Obscurity of the Day: Cheeverwood

 




When Doonesbury became a big hit and then went on its at the time unheard of hiatus in 1983-84, the floodgates were opened for features to replace it. Bloom County started in 1980, well before this shake-up to the comics page, but it was this event that propelled it to center stage. Although I reject the common refrain of the time that Breathed's strip was some sort of Doonesbury rip-off, it can certainly be agreed that the two strips appealed to the same demographics. 
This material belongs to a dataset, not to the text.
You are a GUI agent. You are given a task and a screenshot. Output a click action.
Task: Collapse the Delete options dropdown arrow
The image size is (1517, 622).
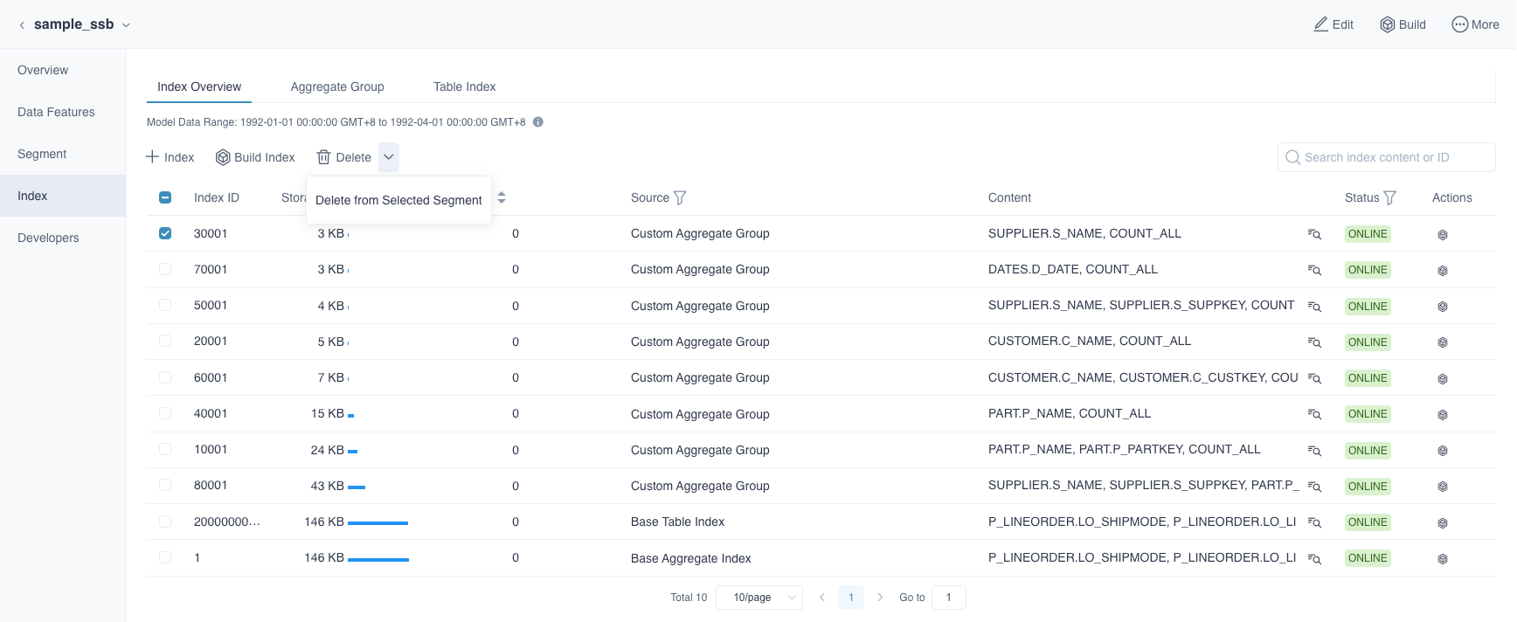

But if Bloom County was in some way a copy of Doonesbury, then strips like Cheeverwood bear the ignominious mantle of being outright copies of the copy. And in the case of Cheeverwood, the resemblance is not just the intended audience demographic but in just about any aspect of the strip you care to name. Everything about the strip is similar: the setting, the characters, the snarky humor, the pop culture references ... they both even offer birds as characters! The art style, while nowhere near as competent as Breathed's, is certainly cut from the same cloth. In short, Cheeverwood is the Bloom County your paper could buy if the competition already had Bloom County

I generally try to be as positive as I can about features of living creators, but my hope is that since Michael Fry has gone on to significantly bigger, better and more original things that he's probably not apt to have his feelings hurt about this early outing. He can certainly be very proud of When I Was Short, a wonderful feature that didn't quite click enough to make the bigtime, and the juggernaut Over The Hedge has become a lasting favourite, and deservedly so. 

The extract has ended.